Aplastic anemia, an unusual hematologic disease, is the paradigm of the human bone marrow failure syndromes. Almost universally fatal just a few decades ago, aplastic anemia can now be cured or ameliorated by stem-cell transplantation or immunosuppressive drug therapy. The pathophysiology is immune mediated in most cases, with activated type 1 cytotoxic T cells implicated. The molecular basis of the aberrant immune response and deficiencies in hematopoietic cells is now being defined genetically; examples are telomere repair gene mutations in the target cells and dysregulated T-cell activation pathways. Immunosuppression with antithymocyte globulins and cyclosporine is effective at restoring blood-cell production in the majority of patients, but relapse and especially evolution of clonal hematologic diseases remain problematic. Allogeneic stem-cell transplant from histocompatible sibling donors is curative in the great majority of young patients with severe aplastic anemia; the major challenges are extending the benefits of transplantation to patients who are older or who lack family donors. Recent results with alternative sources of stem cells and a variety of conditioning regimens to achieve their engraftment have been promising, with survival in small pediatric case series rivaling conventional transplantation results.

Figures

Figure 1.
Figure 1.
Pathophysiology of acquired aplastic anemia.

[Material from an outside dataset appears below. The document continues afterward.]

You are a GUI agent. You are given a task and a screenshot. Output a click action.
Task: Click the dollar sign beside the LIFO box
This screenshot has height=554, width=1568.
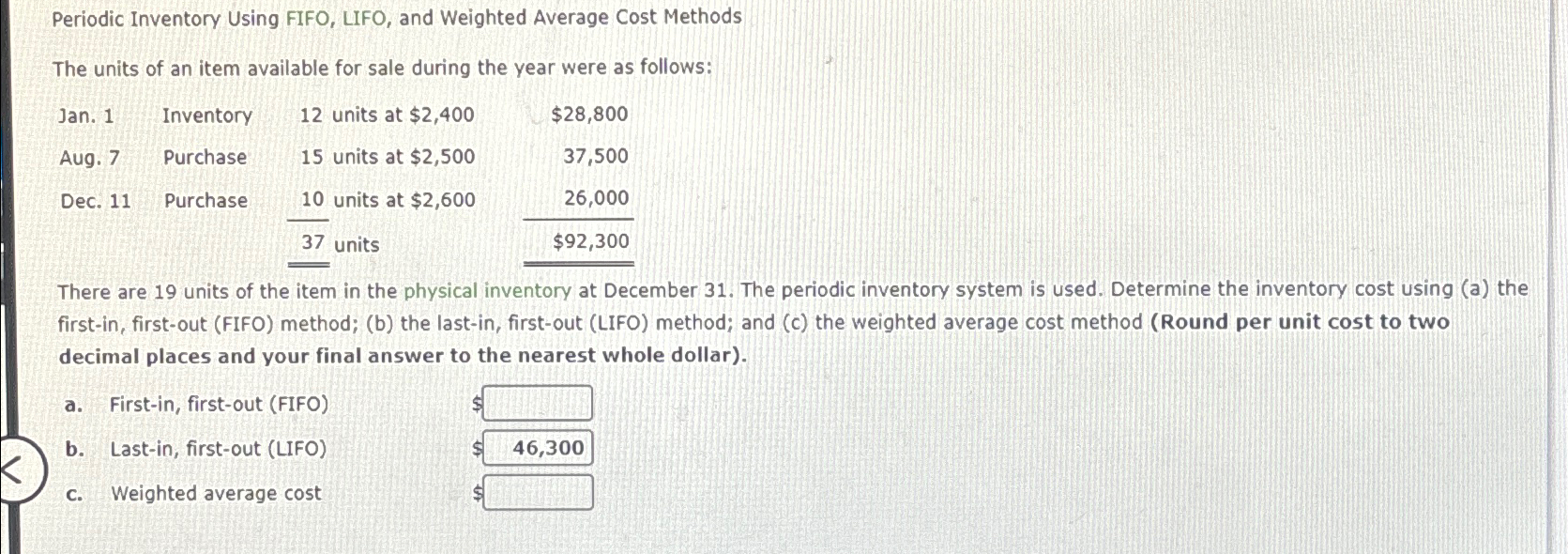(478, 448)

The figure stresses the crucial and related roles of the hematopoietic stem-cell compartment as a target for the immune response. An inciting event, such as a virus or medical drug, provokes an aberrant immune response, triggering oligoclonal expansion of cytotoxic T cells that destroy hematopoietic stem cells (left panel, Onset). Bone marrow transplantation or immunosuppressive therapy leads to complete response (CR) or partial response (PR) by eradicating or suppressing pathogenic T-cell clones (middle panel, Recovery). Relapse occurs with recurrence of the immune response, and the immunologically stressed and depleted stem-cell compartment also allows selection of abnormal hematopoietic clones that manifest as paroxysmal nocturnal hemoglobinuria, myelodysplasia (MDS), and occasionally acute myelogenous leukemia (AML) (right panel, Late Disease).
Figure 2.
Figure 2.
Venn diagram of the clinical and pathophysiologic relationships among the bone marrow failure syndromes, leukemia, and autoimmune diseases. Overlapping circles indicate difficulties in diagnostic discrimination and shared underlying mechanisms.
Figure 3.
Figure 3.
Immune destruction of hematopoiesis. Antigens are presented to T lymphocytes by antigenpresenting cells (APCs), which trigger T cells to activate and proliferate. T-bet, a transcription factor, binds to the interferon-γ (INF-γ) promoter region and induces gene expression. SAP binds to Fyn and modulates SLAM activity on IFN-γ expression, diminishing gene transcription. Patients with aplastic anemia show constitutive T-bet expression and low SAP levels. IFN-γ and TNF-α up-regulate other T cells' cellular receptors and also the Fas receptor. Increased production of interleukin-2 leads to polyclonal expansion of T cells. Activation of Fas receptor by the Fas ligand leads to apoptosis of target cells. Some effects of IFN-γ are mediated through interferon regulatory factor 1 (IRF-1), which inhibits the transcription of cellular genes and entry into the cell cycle. IFN-γ is a potent inducer of many cellular genes, including inducible nitric oxide synthase (NOS), and production of the toxic gas nitric oxide (NO) may further diffuse toxic effects. These events ultimately lead to reduced cell cycling and cell death by apoptosis.